Ou seja, Kapp já formulava uma base de um novo sistema geral de contabilidade social para valorar o que ele mesmo chamava de uma multidimensionalidade incomensurável. Com a valoração do estado corrente (que denomina também de “estudos de impacto”) - em referência às condições de vida e a satisfação das necessidades primárias, a situação ocupacional, a contaminação, o estado dos recursos, as tecnologias, a localização, os fatores institucionais – constitui a base para o passo seguinte, o processo de identificação dos fins a perseguir e as possíveis linhas de intervenção.


Se considerarmos como objetivo geral a satisfação das necessidades primárias do ser humano e a proteção dos equilíbrios ecológicos e a reprodução social, o sugerido inventário constitui, então, de um lado, a premissa da investigação sobre os efeitos dos meios e os fins que deveria guiar o processo político de definição das preferências sociais e, de outro, o estímulo para a investigação de novas alternativas (p. 45). Aqui parece estar o centro do desafio para o planejamento moderno.


Exatamente na abordagem do tema do desenvolvimento Kapp mostra a importância dos estudos de factibilidade. Para poder efetuar uma planificação racional - fase em que os objetivos e as finalidades generais se traduzem em planos específicos e projetos detalhados - tais estudos deverão “definir em detalhe as interdependências técnicas e estruturais e as implicações dos planos alternativos” e compreender “a escolha da tecnologia e das ordens institucionais e administrativas necessárias para atuar no projeto a níveis razoáveis de eficiência técnica e econômica” (Kapp 1965, 123). Aí estão as premissas de uma proposta de diagnóstico e planejamento socioambiental que os manuais mais modernos buscam se basear.

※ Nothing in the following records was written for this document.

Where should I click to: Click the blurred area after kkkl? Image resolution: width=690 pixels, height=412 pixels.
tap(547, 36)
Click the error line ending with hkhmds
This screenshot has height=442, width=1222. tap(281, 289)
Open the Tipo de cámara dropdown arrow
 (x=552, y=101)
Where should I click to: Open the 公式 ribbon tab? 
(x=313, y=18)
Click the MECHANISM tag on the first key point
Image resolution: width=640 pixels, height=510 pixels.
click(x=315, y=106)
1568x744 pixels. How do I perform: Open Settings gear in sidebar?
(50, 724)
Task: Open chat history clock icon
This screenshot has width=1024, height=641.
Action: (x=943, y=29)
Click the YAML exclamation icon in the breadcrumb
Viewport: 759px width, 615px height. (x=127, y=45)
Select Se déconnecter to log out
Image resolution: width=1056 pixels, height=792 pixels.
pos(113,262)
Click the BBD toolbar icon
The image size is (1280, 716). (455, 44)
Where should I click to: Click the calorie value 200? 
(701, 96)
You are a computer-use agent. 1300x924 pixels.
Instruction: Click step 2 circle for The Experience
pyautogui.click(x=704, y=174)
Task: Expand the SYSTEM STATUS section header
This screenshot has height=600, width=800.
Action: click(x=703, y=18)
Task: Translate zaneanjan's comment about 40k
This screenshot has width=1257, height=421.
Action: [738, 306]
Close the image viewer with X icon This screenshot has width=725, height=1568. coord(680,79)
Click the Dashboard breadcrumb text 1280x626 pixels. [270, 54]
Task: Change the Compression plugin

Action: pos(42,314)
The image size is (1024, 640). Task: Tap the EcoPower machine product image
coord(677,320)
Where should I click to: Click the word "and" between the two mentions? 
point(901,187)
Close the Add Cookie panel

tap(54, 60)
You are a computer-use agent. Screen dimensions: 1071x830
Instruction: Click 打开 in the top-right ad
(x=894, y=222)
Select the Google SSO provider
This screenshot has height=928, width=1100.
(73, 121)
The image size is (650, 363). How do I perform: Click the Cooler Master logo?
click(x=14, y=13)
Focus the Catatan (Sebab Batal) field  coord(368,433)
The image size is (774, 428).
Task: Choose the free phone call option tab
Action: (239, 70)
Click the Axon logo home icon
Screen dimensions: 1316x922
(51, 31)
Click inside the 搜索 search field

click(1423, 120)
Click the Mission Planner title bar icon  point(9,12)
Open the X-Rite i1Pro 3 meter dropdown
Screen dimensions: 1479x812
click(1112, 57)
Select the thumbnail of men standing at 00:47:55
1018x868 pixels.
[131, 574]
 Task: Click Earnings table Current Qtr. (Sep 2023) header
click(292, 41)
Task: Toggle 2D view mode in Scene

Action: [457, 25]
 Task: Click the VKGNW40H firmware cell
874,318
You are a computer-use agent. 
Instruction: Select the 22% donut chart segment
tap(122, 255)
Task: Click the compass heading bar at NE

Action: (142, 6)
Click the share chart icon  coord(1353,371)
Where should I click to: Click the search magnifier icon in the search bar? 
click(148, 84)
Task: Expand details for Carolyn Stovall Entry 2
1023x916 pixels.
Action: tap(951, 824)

Referências bibliográficas:
KAPP K. W. (1963), The Social Costs of Business Enterprise, 1978, Spokesman Books, Nottingham.
— (1976), “L’economia come sistema aperto e le sue implicazioni”, en Kapp 1991, 1-20. Trad. italiana de “The open system character of the economy and its implications”, em Dopfer 1976.
— (1977), “Development and Environment: Towards a New Approach to Socioeconomic and Evironmental Development”, em Steppacher et al. 1976.
— (1988): Soziale Kosten der Marktwirtschaft. Frankfurt a.M. (Fischer Taschenbuch). Engl. Original: The Social Costs of Private Enterprise, Cambridge 1950.